Sous le béton de Gaza, dorment des cités antiques

  • La rumeur d'une grande découverte circule
  • Sur les réseaux sociaux, des Palestiniens postent des photos du site

JABALIA, Territoires palestiniens: L'histoire se déroule comme suit: fin janvier, des ouvriers s'échinent sur un chantier de construction dans la bande de Gaza lorsque Ahmad, un garde, aperçoit un étrange bout de pierre sortir de terre, vestige d'une nécropole romaine datant de 2.000 ans.

"Je croyais que c'était un tunnel", comme en creusent à travers ce territoire palestinien les combattants islamistes du Hamas pour tenter de déjouer l'armée israélienne, lance le jeune homme aux abords de ce nouveau site archéologique né d'un enchaînement étrange de circonstances.
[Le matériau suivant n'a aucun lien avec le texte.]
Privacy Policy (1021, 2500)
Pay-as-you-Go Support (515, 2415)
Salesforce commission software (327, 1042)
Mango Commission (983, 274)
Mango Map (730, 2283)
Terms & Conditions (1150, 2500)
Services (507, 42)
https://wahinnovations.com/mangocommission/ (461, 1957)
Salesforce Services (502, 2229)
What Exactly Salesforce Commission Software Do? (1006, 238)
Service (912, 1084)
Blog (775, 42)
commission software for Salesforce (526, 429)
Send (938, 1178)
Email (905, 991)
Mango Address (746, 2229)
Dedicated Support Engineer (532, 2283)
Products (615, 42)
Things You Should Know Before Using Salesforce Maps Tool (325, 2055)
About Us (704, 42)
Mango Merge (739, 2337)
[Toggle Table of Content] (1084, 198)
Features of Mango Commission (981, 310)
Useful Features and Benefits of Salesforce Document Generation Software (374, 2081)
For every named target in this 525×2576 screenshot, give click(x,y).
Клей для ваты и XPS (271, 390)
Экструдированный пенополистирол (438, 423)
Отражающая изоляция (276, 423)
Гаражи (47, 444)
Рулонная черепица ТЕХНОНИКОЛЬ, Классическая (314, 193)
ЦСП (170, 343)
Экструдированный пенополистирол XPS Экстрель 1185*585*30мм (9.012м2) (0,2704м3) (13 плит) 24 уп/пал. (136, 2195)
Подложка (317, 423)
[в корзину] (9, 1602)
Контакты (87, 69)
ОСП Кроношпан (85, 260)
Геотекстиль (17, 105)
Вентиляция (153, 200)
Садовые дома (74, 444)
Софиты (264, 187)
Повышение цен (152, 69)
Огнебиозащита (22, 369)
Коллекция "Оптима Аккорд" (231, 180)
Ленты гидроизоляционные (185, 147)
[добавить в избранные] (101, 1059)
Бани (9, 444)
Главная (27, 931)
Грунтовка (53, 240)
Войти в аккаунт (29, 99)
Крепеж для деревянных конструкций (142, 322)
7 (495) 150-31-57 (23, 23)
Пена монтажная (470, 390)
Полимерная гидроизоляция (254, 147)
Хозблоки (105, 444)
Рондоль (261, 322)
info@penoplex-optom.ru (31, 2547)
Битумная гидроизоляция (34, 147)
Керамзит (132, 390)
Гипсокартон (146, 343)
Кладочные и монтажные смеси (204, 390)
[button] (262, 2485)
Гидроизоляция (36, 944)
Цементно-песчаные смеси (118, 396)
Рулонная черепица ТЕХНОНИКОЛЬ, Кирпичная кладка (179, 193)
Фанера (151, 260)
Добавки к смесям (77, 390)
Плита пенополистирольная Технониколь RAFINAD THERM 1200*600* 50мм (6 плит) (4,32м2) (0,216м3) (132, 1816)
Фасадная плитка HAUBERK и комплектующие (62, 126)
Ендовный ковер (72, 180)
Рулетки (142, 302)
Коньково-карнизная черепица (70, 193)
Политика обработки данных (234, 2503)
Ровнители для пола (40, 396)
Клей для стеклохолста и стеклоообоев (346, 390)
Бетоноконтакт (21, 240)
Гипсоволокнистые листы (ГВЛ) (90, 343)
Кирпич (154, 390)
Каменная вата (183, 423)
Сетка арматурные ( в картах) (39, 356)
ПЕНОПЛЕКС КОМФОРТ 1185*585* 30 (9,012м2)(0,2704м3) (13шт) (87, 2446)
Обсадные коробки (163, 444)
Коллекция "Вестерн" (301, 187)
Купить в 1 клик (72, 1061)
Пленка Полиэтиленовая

Après la dernière guerre entre Israël et le Hamas, en mai 2021, l'Egypte a financé la reconstruction d'une partie de Gaza, enclave de 2,3 millions d'habitants sous blocus israélien depuis désormais 15 ans.

A Jabalia, dans le nord du territoire, les bulldozers égyptiens creusaient la terre sablonneuse afin d'ériger de nouveaux immeubles de béton pour des Gazaouis sans logement, lorsque Ahmad a aperçu des pierres étranges émerger du sol.

"J'ai alerté les contremaîtres égyptiens, qui ont tout de suite et contacté les autorités locales et demandé aux ouvriers d'arrêter (les travaux)", dit ce Palestinien qui préfère ne pas donner son nom complet.

La rumeur d'une grande découverte circule. Sur les réseaux sociaux, des Palestiniens postent des photos du site. Sous pression, le service des Antiquités de Gaza contacte les équipes de l'ONG française Première Urgence Internationale et de l'Ecole biblique et archéologique française de Jérusalem (Ebaf).

Mission de ces aventuriers des arches perdues? Evaluer rapidement l'importance du site, le délimiter, pour éventuellement le protéger. Quelques jours plus tard, l'équipe menée par l'archéologue français René Elter débarque pour découvrir une nécropole romaine perdue depuis des siècles dans les entrailles de Gaza.

"Les premiers travaux ont permis d'identifier une quarantaine de tombes qui datent de la période romaine antique entre les Ier et IIème siècles après Jésus-Christ", explique à l'AFP l'archéologue.

"La nécropole est plus grande que ces 40 tombes et doit en compter entre 80 et 100", estime-t-il, notant avoir découvert une tombe décorée de "peintures polychromes représentant des couronnes et des guirlandes de feuilles de lauriers" et des "jarres destinées à des libations funéraires".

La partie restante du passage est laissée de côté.